(EXCERTO SELECIONADO)
──────────

Peste & Sida procuram novo baterista, antes de entrarem em estúdio para nova injeção de “veneno”



Tudo em aberto para os Peste & Sida, uma das bandas da ala rebelde e provocatória, atualmente em manobras subversivas que atingem o sistema nervoso do rock nacional. De momento, as atuações ao vivo encontram-se, nas palavras de João San Payo, o baixista do grupo, em “stand-by”, já que falta um baterista para preencher a vaga deixada em aberto por Fernando Raposo. Da formação antiga, mantêm-se, além de San Payo, o Luís Varatojo e o Nuno Rafael, ambos guitarristas.
Quanto ao baterista, ainda pouco há de concreto: “Vamos lá ver como é, estão três ou quatro prontos para entrar em audição e nós escolhermos um” – assegura João San Payo que, no entanto, aproveita a nossa deixa para assumir o papel de anunciante: “Se o PÚBLICO quiser, pode divulgar que os Peste & Sida têm uma vaga para baterista. Quem quiser preencher o lugar e se sentir qualificado para tal, pode aparecer”.

──────────

(ENTRADAS A PROCESSAR)
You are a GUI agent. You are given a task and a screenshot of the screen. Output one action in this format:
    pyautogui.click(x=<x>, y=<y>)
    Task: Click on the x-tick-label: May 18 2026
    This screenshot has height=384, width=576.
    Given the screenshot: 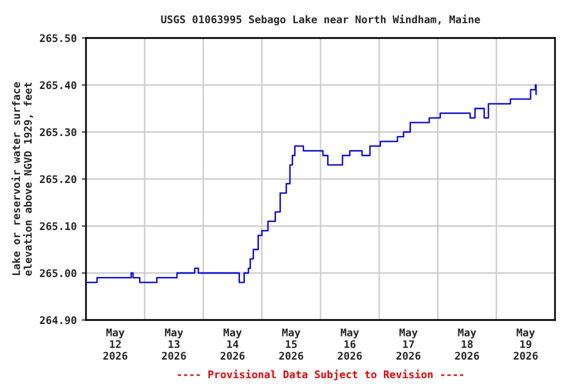 What is the action you would take?
    pyautogui.click(x=468, y=344)
    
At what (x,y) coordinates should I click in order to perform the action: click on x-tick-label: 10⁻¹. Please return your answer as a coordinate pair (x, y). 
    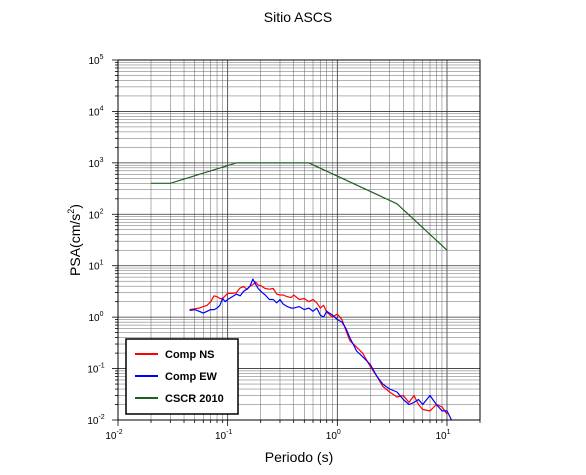
    Looking at the image, I should click on (224, 436).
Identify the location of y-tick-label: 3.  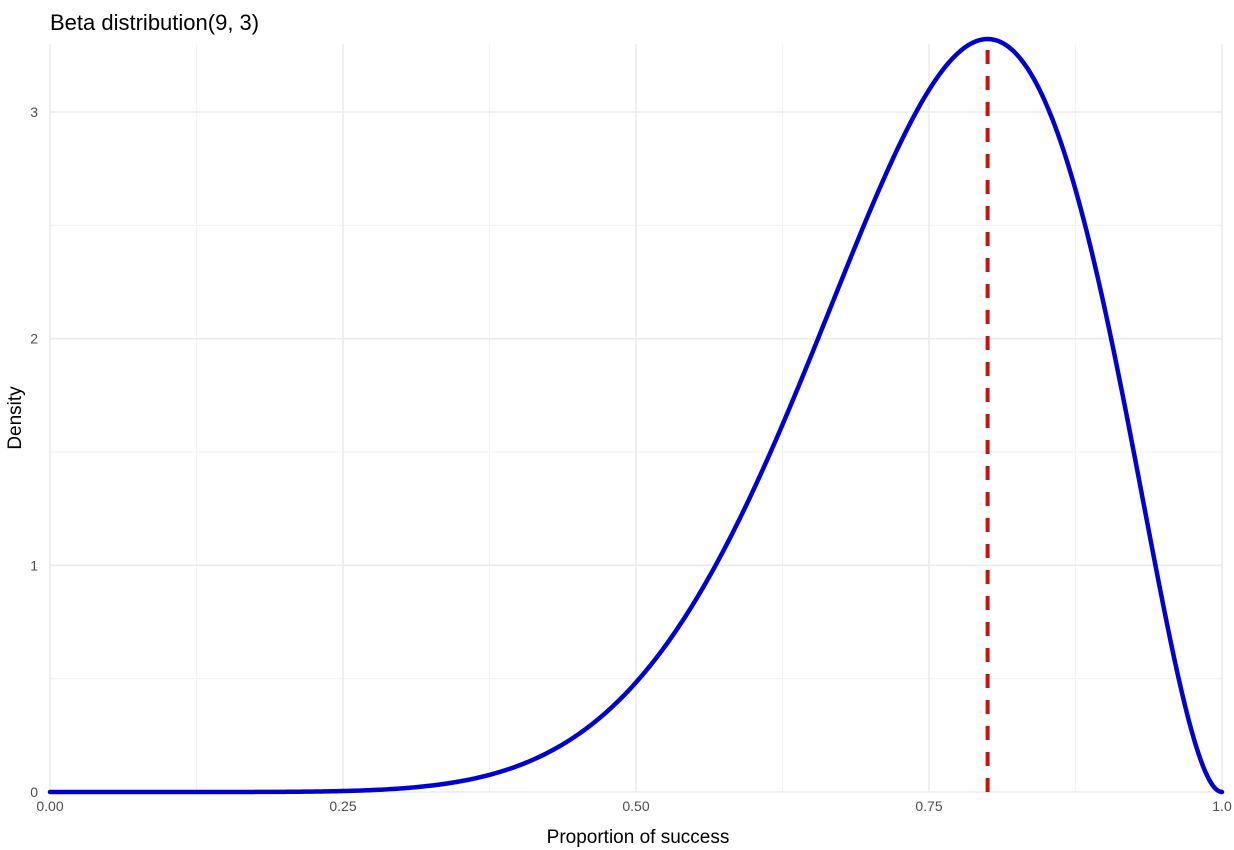
(34, 112).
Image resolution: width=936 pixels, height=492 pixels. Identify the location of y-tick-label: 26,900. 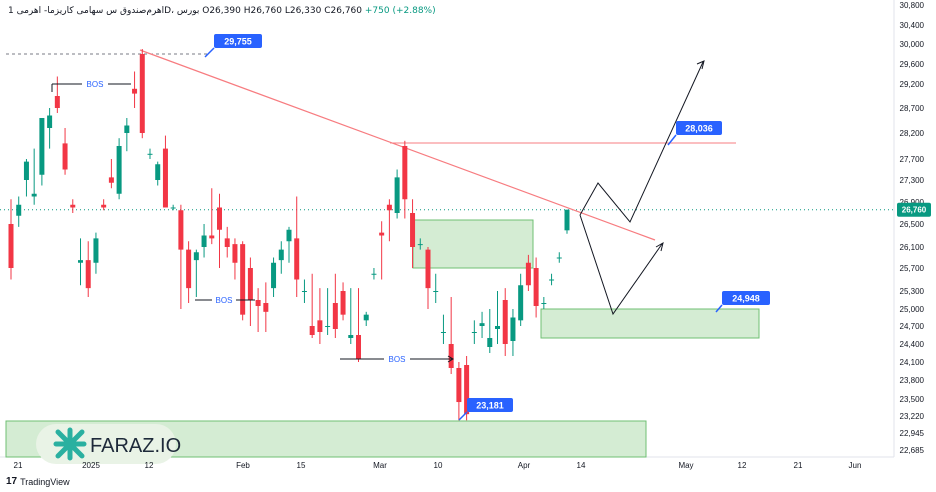
(912, 202).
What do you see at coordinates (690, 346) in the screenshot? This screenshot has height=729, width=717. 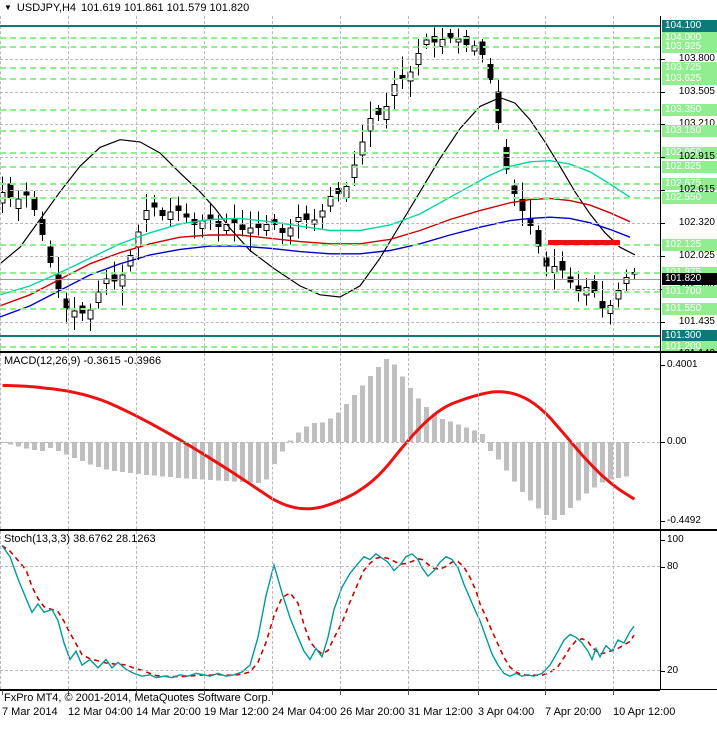 I see `price-scale-label: 101.200` at bounding box center [690, 346].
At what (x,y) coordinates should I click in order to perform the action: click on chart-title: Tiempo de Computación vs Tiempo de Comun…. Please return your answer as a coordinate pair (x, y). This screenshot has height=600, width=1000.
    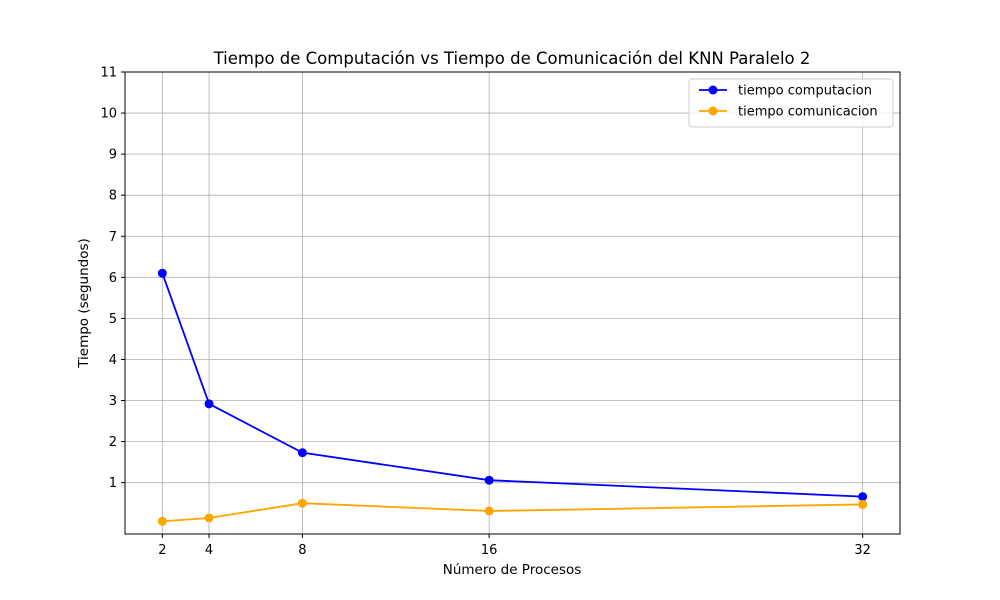
    Looking at the image, I should click on (512, 58).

──────────

(EXERCÍCIOS PROPOSTOS)
1 > De acordo com a notícia sobre os Peste & Sida, por que motivo estão as atuações ao vivo da banda em "stand-by"?
2 > Atualize as entradas desde a linha que contém "Identify the location of y-tick-label: 3." até à linha que contém "(912, 202).", ambas incluídas. Substitua "Identify the location of" por "Find the position of", deixe tudo o resto igual e não inclua as imagens na resposta.

(RESPOSTAS NUMERADAS)
1 > As atuações estão em "stand-by" porque falta um baterista para preencher a vaga deixada em aberto por Fernando Raposo.

2 >
Find the position of y-tick-label: 3.  
(34, 112).
Image resolution: width=936 pixels, height=492 pixels. Find the position of y-tick-label: 26,900. 
(912, 202).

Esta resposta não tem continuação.